On the other end, Philip sputters. “Yeah. Maybe. I don’t know. Why?”

“Just interested.”  A smile creeps to his face. “Completely unrelated, but do you want to grab coffee tomorrow morning?”

“Yes,” Philip blurts. Then, he clears his throat and stammers. “I mean, sure. That’d be cool. I think I’m free.”

“Great. I’ll see you then.”

 

_ episode, five _

Time passes.

Missions pass.

Trevor and Philip dance around each other, coupling and uncoupling and everything in between. 

Traveler 001’s victory looms. 

 

_ exode, five _

MacLaren transfers his consciousness back in time. 

This timeline will end soon. 

This time, everyone but Philp and Trevor died. 

They return to the garage. Trevor doesn’t have words. 

“We’re going to forget,” Trevor finally manages as they walk through the door. “I won’t remember that… that I have feelings for you.”

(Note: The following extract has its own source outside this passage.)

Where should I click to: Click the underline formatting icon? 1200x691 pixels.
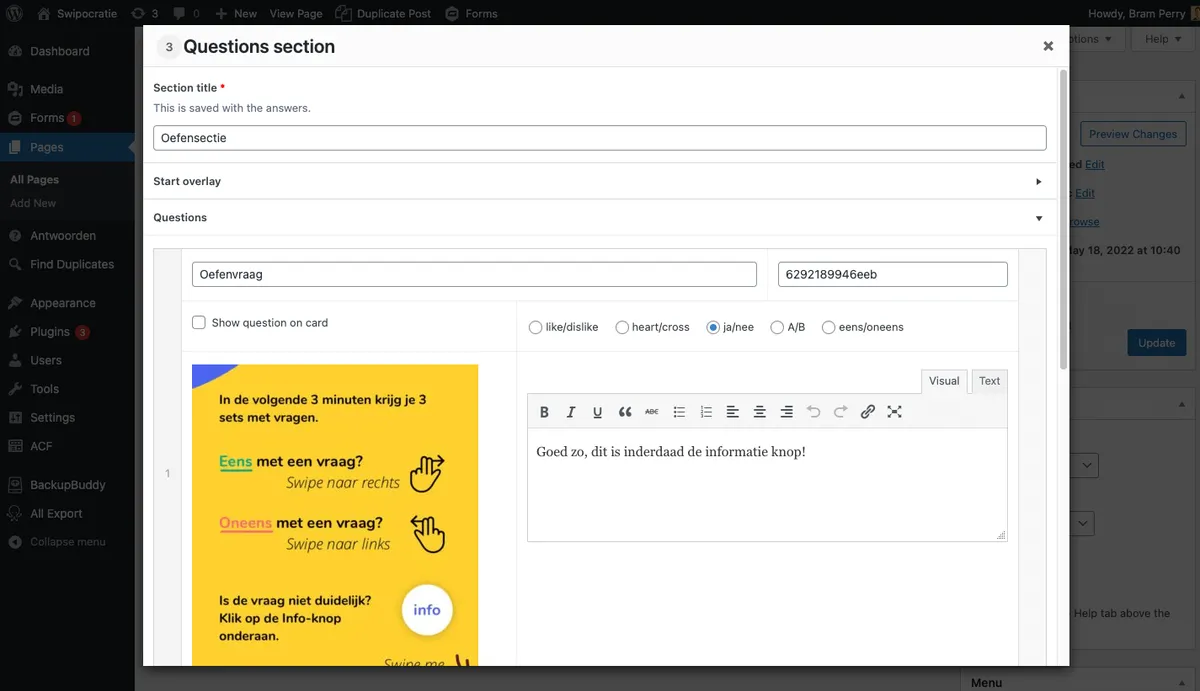click(x=597, y=412)
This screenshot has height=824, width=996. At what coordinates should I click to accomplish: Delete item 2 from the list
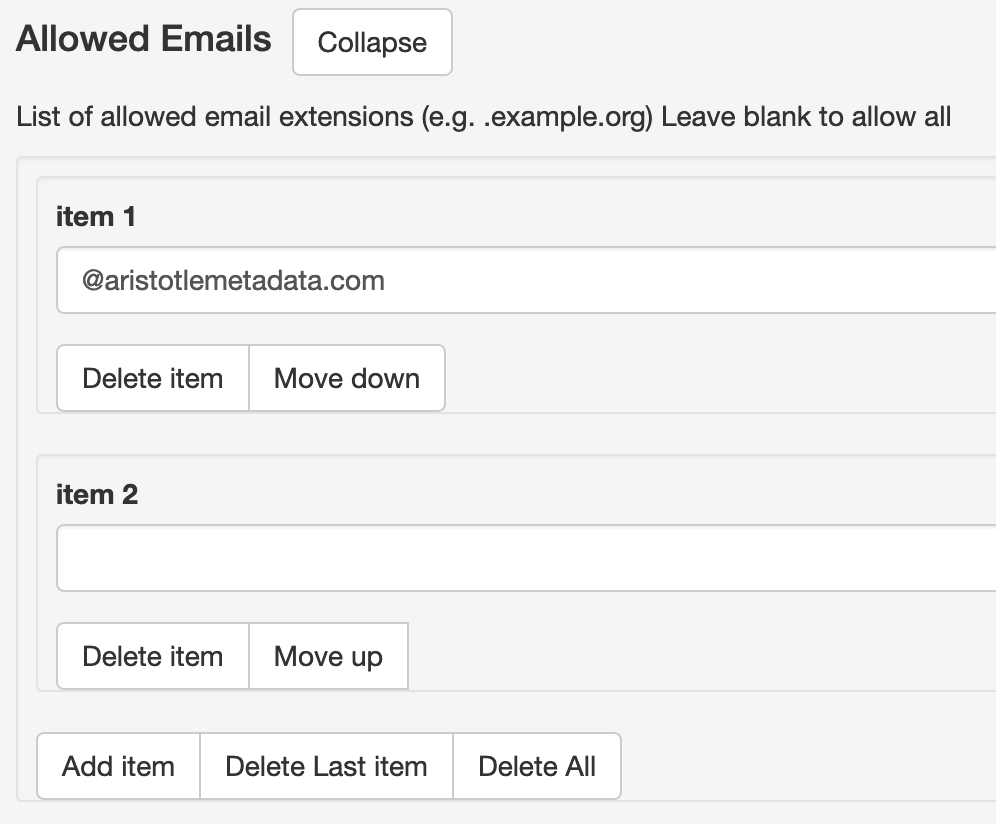(x=152, y=657)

Philip cocks his head to the side. “I need a concrete moment,” he says. “I think there’s enough… I think what we have done together is enough for me to guess. But I need something I can tell  _ you _ . Something you’ll believe, that will convince you…” 

“That we should be together.” Trevor bows his head, shame rippling through him. He wishes he could rely on feeling and instinct alone, but he doubts even the things he can see. 

Philip sits on the bed, undoing his hair from its knot and kicking his shoes off. His fingers knot and unfurl the crumpled sheets, eyes downcast and lips parted slightly. Months ago, when he was still on drugs, he’d looked on the verge of collapsing in on himself; now, he occupies his space in the world fearlessly. 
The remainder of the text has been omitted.